While all the MDGs are critically important, ‘gender’ cross cuts all the MDGs and gender equality is crucial for the implementation of the Millennium Declaration. Education for women and girls – while a goal in itself – also contributes to achieving the goals of reducing child mortality, relieving hunger and poverty, and combating HIV/AIDS and other diseases. Expanding women’s access to and command over income and productive resources contributes to poverty reduction and reduction in child mortality. Women are instrumental in protecting the environment and ensuring effective use of natural resources including water, soil and trees.

Socialist International Women therefore:

  • states that promoting and protecting human rights as well as building democracy are fundamental prerequisites in eradicating poverty;
  • states that the Millennium Development Goals will remain hollow words if development policies do not shift from ‘gender blind’ to ‘gender responsive’;
  • underlines that gender should become the ‘default’ mechanism for donors, governments and communities in reaching the MDGs;
  • calls on governments to re-establish the Millennium Development Goals as the core objective of international development policy;
  • urges the richest countries to make concrete efforts towards the target of 0.7 per cent of GDP for official development assistance (ODA) if the poorest countries draw up their anti-poverty programmes to open up trade and investment and tackle corruption;
  • urges the IMF and the World Bank to help raise the needed increase in financial resources in order to reach the MDGs;
  • reiterates that highly indebted countries need special consideration for debt cancellation from international institutions such as the IMF and the World Bank;
  • underlines that the international community and the international agencies need a clear framework upon which to base policies, programmes and development assistance for achieving the MDGs;
  • demands that the gender dimension is mainstreamed in the Governments’ National Reports on the Millennium Development Goals.
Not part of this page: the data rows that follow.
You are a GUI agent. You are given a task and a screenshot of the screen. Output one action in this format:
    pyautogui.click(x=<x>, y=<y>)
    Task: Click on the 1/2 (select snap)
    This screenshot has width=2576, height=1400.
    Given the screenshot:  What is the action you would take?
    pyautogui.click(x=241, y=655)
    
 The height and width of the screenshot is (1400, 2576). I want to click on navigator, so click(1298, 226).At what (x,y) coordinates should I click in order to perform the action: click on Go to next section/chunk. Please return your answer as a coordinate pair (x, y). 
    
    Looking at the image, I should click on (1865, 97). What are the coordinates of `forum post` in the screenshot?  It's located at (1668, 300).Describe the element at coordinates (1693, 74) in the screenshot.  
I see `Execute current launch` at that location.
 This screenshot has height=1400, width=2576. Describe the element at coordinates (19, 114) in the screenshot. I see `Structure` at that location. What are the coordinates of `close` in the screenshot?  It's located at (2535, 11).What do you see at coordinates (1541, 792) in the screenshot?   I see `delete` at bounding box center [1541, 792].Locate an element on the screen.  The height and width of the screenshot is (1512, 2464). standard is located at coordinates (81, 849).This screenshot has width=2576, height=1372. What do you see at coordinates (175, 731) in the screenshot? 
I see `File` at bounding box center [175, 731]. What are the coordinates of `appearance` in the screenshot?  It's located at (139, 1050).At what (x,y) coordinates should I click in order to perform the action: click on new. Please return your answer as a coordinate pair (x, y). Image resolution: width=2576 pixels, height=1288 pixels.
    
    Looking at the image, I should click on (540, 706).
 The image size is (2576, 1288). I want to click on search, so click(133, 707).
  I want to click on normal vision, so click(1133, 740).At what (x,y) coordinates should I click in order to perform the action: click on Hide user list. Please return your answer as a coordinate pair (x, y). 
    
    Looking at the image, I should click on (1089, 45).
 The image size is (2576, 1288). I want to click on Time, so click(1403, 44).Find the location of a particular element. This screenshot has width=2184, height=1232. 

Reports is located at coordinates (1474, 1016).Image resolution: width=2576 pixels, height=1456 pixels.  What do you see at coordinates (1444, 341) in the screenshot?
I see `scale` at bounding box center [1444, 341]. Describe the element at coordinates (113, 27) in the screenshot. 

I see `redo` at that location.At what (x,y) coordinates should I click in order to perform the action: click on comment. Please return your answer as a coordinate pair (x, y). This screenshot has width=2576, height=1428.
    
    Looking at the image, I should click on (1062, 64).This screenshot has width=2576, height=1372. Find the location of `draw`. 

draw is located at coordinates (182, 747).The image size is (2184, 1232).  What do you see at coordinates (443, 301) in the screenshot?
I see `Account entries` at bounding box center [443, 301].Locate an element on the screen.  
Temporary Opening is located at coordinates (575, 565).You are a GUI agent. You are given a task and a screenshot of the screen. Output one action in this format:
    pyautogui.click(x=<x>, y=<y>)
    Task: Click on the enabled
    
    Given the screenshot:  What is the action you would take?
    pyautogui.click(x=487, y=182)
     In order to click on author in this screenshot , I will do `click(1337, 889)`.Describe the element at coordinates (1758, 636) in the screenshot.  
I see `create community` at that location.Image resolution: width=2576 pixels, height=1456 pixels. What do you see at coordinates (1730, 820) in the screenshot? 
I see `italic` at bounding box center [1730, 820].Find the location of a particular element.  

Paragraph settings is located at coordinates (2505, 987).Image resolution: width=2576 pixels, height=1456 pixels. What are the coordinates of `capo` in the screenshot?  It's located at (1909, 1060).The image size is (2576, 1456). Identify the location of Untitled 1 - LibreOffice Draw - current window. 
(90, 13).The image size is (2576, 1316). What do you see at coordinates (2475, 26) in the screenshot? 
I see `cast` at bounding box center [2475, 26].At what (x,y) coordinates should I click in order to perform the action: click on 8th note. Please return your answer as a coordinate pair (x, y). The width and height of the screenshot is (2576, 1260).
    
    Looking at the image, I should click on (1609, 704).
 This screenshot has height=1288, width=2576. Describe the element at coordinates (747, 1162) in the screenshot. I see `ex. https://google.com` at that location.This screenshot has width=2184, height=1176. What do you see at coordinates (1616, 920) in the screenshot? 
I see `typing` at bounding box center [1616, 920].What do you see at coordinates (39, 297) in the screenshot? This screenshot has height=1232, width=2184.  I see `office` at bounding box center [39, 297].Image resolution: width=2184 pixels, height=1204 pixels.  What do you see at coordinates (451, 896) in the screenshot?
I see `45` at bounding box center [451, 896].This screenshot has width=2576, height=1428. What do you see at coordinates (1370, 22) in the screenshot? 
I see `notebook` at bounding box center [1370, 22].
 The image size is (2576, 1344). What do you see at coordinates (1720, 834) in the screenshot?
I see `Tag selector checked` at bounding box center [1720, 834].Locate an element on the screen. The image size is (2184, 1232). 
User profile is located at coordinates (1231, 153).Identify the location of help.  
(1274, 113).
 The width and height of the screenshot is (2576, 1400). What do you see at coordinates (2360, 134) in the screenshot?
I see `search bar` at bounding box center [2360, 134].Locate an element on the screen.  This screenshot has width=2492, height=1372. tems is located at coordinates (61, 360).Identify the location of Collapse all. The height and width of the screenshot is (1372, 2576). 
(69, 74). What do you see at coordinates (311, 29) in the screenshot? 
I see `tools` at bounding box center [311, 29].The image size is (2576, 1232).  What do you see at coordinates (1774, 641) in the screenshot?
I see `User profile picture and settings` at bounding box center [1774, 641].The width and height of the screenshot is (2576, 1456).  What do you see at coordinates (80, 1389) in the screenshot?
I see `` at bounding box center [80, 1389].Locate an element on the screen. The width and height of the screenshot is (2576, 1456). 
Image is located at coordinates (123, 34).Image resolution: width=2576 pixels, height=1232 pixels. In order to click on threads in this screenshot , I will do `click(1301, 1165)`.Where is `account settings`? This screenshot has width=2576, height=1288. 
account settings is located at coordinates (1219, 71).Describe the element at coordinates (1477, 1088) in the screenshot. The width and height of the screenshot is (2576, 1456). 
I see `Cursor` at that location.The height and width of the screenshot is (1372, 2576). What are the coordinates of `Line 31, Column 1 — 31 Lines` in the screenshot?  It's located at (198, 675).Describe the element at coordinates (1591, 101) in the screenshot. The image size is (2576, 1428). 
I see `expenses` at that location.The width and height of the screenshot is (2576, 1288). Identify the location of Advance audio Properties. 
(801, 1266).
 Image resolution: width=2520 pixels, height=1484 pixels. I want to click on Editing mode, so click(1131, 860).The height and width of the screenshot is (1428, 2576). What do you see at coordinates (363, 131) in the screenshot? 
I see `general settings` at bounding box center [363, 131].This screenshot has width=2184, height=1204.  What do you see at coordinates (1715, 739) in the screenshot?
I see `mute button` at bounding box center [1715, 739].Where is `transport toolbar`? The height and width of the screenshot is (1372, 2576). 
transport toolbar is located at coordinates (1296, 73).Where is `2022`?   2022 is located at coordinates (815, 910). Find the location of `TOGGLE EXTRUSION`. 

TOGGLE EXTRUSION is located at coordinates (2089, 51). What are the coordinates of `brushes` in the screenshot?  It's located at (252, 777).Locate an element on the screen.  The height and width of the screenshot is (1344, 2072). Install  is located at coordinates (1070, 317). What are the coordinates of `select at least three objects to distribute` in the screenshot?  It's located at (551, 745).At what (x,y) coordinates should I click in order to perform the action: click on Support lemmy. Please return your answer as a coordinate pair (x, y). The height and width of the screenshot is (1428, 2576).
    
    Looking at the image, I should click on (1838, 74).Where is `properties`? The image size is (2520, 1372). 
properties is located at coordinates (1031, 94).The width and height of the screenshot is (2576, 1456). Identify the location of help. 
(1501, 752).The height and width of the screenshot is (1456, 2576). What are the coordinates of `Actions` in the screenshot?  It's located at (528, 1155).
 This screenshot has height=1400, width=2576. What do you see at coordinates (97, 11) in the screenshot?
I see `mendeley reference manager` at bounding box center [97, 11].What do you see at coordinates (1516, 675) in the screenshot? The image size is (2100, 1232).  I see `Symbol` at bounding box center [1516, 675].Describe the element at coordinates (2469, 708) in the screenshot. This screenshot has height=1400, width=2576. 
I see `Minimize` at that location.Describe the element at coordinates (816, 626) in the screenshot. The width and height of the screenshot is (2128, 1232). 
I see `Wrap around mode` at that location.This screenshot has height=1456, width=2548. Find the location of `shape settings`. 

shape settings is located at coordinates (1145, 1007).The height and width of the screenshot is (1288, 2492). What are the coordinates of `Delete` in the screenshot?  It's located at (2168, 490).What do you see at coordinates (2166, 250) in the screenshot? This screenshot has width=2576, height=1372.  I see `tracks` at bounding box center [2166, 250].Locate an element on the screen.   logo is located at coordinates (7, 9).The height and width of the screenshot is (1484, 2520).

In conclusion, Socialist International Women calls on all member parties of the Socialist International in the North to put pressure on national parliaments to help finance the MDGs, to monitor the commitments made by donor governments and to hold them accountable. In the same way all member parties of the Socialist International in the South have to fulfil their part through good policies and transparent governance.